BEGIN TEXT SEGMENT

Functional Foods for a Heart-Healthy Eating Plan
Healthy Oils, Healthy Fats
When Americans started to pack on pounds a few decades ago, fat was fingered as public enemy number one. “Low-fat” became the rallying cry for healthy eating. And so began one of the most misguided public health campaigns in history.
Most of us know by now that the main villains are saturated fats, found chiefly in meat and high-fat dairy products, and trans fats, found in fried foods, cakes, crackers, and some margarines. They raise total cholesterol levels and gum up arteries. Unsaturated fats, which mostly come from plants and fish, are essential to good health.
But even the good fat/bad fat message is turning out to be more complicated than nutritionists once thought, as researchers explore the health effects of the many different kinds of fatty acids. With evidence emerging that healthy fats not only improve cholesterol and triglyceride levels but also reduce inflammation, fats are emerging as one of the hottest new functional foods.

END TEXT SEGMENT
BEGIN INPUT DATA

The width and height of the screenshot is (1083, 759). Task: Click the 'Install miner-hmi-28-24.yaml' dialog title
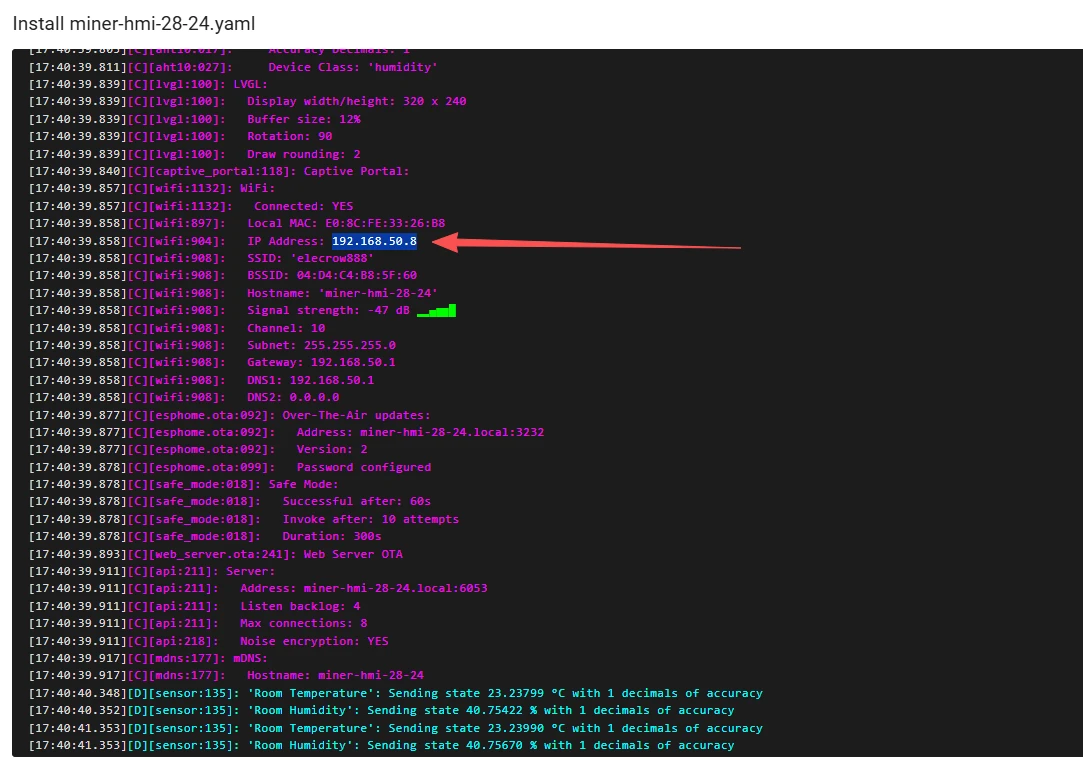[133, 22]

END INPUT DATA
BEGIN INPUT DATA

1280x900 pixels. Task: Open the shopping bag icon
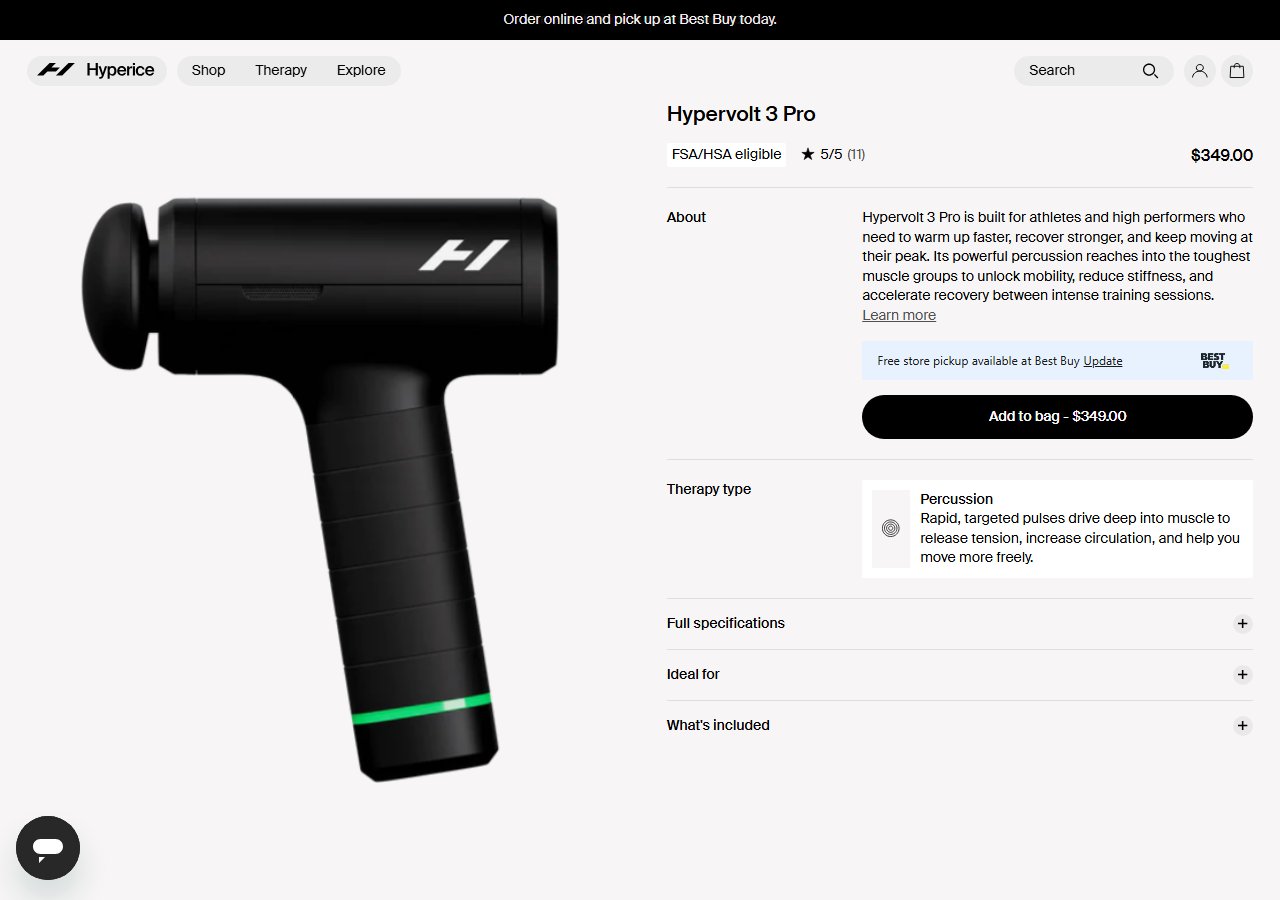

END INPUT DATA
BEGIN INPUT DATA

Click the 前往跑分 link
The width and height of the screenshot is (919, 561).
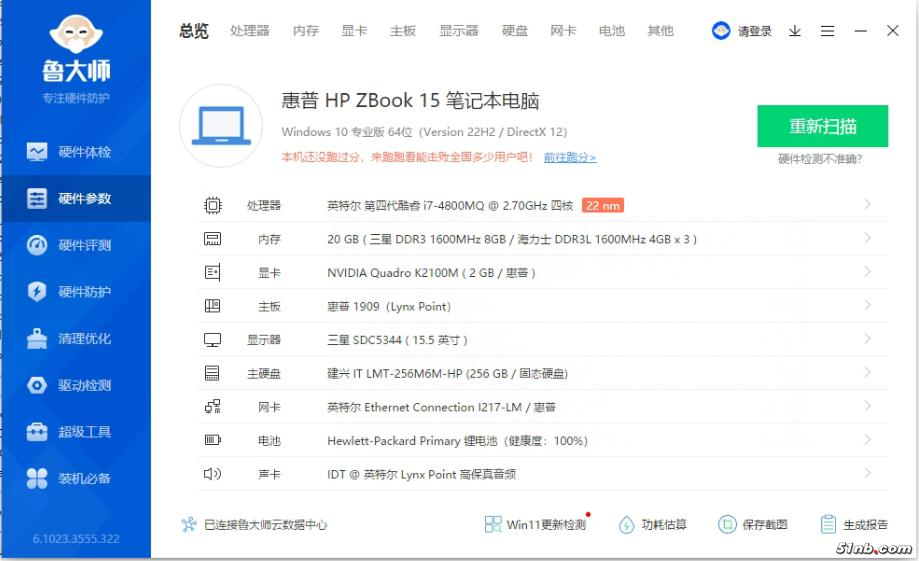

END INPUT DATA

Can you print, word for word, the part of the healthy fats text above that starts with "Functional Foods for" and goes on through "campaigns in history."?

:: OUTPUT ::
Functional Foods for a Heart-Healthy Eating Plan
Healthy Oils, Healthy Fats
When Americans started to pack on pounds a few decades ago, fat was fingered as public enemy number one. “Low-fat” became the rallying cry for healthy eating. And so began one of the most misguided public health campaigns in history.